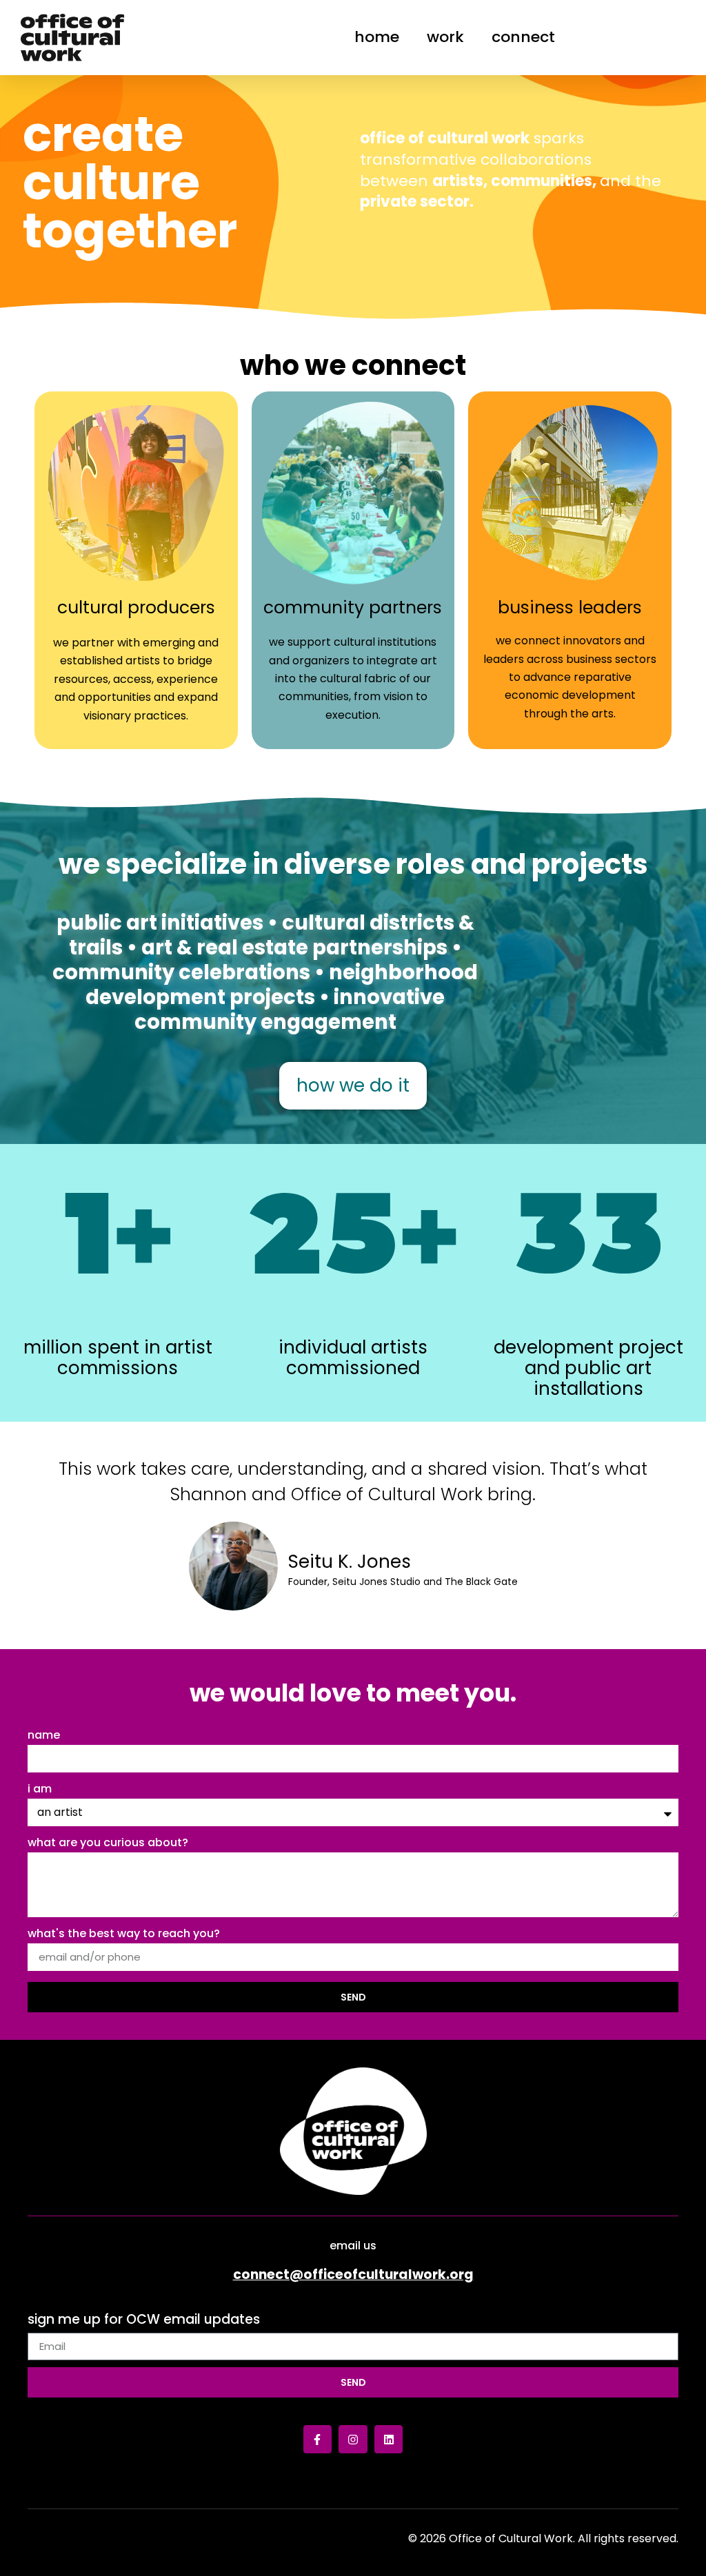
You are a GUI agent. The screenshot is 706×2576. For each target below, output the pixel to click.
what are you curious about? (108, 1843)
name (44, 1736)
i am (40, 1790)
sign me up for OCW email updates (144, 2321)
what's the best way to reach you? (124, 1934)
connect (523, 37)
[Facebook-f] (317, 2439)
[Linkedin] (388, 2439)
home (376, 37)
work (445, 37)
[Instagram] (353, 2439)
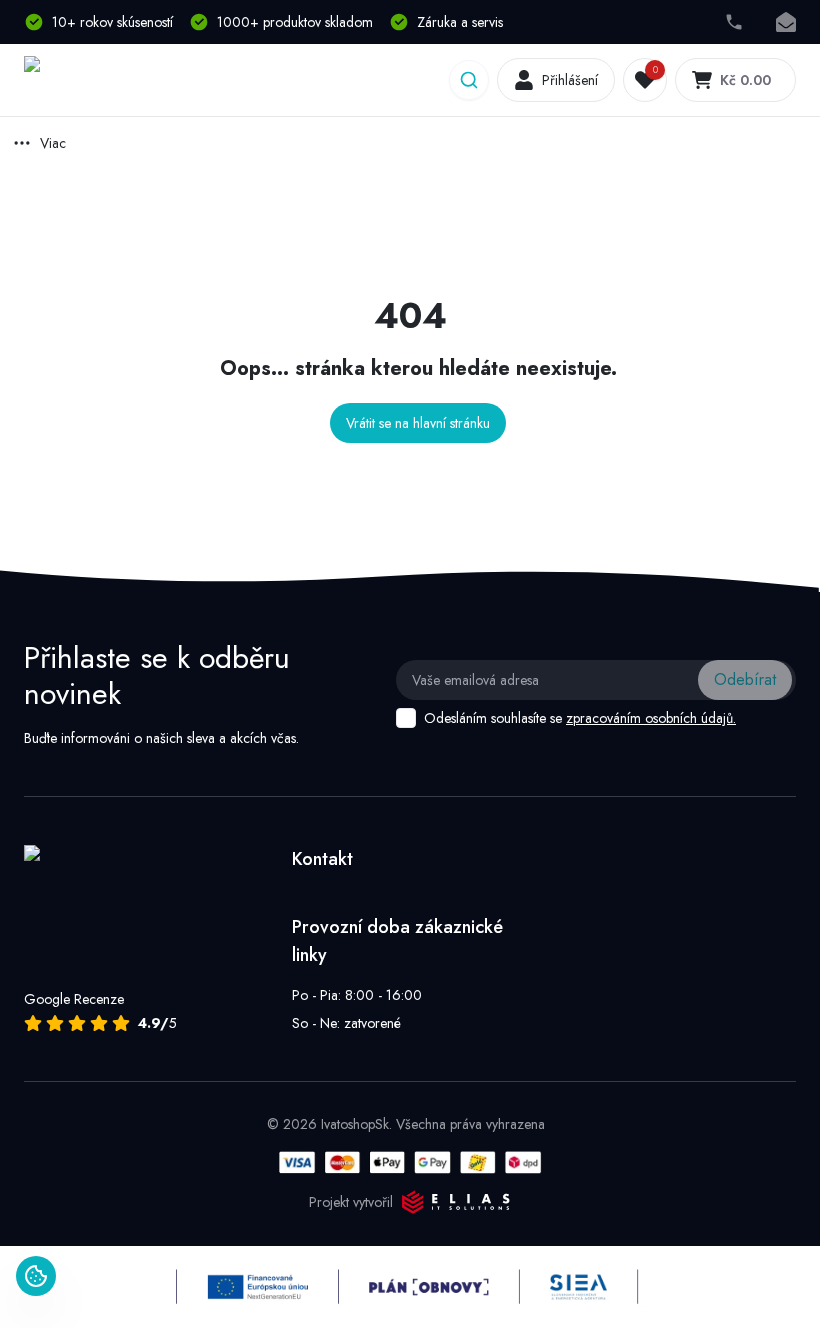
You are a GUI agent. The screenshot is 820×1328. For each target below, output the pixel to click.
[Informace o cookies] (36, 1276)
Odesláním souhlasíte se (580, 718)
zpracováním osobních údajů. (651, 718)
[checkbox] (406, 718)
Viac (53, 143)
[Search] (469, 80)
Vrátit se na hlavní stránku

WORK REQUIRED: Starting with the line that contains "what's the best way to reach you? (124, 1934)" and ending with the last line of the data above, transcribe exactly those lines and no others, without pictures.

EXERCISE ANSWER:
what's the best way to reach you? (124, 1934)
connect (523, 37)
[Facebook-f] (317, 2439)
[Linkedin] (388, 2439)
home (376, 37)
work (445, 37)
[Instagram] (353, 2439)
You are a GUI agent. The screenshot is 820×1328. For each target below, output the pixel to click.
[Informace o cookies] (36, 1276)
Odesláním souhlasíte se (580, 718)
zpracováním osobních údajů. (651, 718)
[checkbox] (406, 718)
Viac (53, 143)
[Search] (469, 80)
Vrátit se na hlavní stránku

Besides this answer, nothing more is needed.